+++ Supplied records +++

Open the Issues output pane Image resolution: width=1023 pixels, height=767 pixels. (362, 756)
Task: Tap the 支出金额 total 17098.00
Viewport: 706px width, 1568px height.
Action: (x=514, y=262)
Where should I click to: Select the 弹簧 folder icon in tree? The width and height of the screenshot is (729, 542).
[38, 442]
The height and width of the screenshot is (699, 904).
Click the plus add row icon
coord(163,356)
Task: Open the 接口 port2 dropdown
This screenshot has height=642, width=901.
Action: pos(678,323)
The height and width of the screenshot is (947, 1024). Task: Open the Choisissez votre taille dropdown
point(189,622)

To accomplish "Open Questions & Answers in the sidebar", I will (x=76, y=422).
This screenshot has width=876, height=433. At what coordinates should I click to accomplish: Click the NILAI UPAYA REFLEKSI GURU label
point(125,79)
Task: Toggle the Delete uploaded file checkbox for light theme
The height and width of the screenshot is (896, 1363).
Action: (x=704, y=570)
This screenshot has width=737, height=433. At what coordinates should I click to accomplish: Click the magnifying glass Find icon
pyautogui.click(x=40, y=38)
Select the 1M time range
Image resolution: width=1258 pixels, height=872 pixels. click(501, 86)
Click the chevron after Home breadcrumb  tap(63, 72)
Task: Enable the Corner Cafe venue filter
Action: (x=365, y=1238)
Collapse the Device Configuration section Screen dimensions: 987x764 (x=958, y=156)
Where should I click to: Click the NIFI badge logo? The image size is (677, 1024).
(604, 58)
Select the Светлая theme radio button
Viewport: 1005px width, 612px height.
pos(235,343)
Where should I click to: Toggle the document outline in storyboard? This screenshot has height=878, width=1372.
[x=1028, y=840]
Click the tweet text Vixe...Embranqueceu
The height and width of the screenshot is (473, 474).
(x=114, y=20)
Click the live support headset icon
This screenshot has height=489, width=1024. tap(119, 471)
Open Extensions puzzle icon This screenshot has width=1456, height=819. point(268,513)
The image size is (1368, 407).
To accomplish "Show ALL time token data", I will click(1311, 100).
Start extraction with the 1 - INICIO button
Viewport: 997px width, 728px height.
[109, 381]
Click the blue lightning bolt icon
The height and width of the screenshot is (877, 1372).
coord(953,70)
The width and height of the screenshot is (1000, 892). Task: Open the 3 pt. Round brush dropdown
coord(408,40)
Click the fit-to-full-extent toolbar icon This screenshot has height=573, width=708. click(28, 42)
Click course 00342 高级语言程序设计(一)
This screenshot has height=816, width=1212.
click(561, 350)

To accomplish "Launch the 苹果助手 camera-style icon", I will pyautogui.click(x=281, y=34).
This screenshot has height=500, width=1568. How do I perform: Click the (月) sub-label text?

+++

• _What to do_: Change "checkbox" to "check box" in the lines that start with the one containing "will (x=76, y=422)." and end with the one containing "Action: (x=704, y=570)", and write out only those lines with nothing else altered.

• _Full solution_:
To accomplish "Open Questions & Answers in the sidebar", I will (x=76, y=422).
This screenshot has width=876, height=433. At what coordinates should I click to accomplish: Click the NILAI UPAYA REFLEKSI GURU label
point(125,79)
Task: Toggle the Delete uploaded file check box for light theme
The height and width of the screenshot is (896, 1363).
Action: (x=704, y=570)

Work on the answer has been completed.